- _Stored items_
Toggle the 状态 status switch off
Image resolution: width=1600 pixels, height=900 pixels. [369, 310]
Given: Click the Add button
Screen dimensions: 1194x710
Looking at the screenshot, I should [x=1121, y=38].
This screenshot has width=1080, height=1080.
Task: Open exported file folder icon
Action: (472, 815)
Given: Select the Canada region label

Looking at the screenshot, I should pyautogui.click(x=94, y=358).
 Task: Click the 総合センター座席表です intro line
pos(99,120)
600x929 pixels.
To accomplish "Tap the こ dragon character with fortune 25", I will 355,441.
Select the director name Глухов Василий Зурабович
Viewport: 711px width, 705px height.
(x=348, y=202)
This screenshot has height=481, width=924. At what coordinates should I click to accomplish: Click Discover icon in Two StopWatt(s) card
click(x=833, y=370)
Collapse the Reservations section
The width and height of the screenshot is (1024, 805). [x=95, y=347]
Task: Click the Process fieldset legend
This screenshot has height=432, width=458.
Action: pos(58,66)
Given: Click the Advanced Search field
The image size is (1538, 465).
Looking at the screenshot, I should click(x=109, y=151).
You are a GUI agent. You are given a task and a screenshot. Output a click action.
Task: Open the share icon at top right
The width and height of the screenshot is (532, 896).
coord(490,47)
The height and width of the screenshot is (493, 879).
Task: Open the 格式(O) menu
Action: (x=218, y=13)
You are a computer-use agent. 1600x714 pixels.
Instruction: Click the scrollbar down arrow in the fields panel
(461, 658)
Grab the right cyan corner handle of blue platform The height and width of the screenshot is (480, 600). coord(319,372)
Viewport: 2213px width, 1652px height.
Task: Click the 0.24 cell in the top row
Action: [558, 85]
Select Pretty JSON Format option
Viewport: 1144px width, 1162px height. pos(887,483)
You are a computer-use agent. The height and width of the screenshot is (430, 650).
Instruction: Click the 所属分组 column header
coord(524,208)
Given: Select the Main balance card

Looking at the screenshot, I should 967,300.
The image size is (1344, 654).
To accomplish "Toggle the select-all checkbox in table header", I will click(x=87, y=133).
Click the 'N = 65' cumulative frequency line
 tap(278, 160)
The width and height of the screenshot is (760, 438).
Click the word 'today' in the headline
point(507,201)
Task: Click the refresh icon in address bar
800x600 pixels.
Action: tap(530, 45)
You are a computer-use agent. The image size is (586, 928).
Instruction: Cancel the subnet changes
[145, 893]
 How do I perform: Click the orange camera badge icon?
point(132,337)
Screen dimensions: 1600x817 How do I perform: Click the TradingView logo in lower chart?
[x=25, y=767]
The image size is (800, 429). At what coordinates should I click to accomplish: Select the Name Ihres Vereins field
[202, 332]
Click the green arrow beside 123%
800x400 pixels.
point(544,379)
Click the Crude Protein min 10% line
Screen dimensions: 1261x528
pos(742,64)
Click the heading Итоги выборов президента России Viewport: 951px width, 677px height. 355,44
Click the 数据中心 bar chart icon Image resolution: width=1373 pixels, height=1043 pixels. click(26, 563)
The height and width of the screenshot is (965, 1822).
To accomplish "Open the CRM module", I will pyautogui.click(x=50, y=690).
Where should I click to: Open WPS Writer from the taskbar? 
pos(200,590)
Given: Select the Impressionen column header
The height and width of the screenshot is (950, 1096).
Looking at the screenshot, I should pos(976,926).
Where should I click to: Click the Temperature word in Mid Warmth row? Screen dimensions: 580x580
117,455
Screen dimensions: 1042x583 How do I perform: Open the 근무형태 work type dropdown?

- _Your task_
Copy out only the lines above from the one with "The image size is (800, 429)." to the one with "Click the heading", inclusive, exactly as they stand.

- _Reply to the task_
The image size is (800, 429). At what coordinates should I click to accomplish: Select the Name Ihres Vereins field
[202, 332]
Click the green arrow beside 123%
800x400 pixels.
point(544,379)
Click the Crude Protein min 10% line
Screen dimensions: 1261x528
pos(742,64)
Click the heading Итоги выборов президента России Viewport: 951px width, 677px height. 355,44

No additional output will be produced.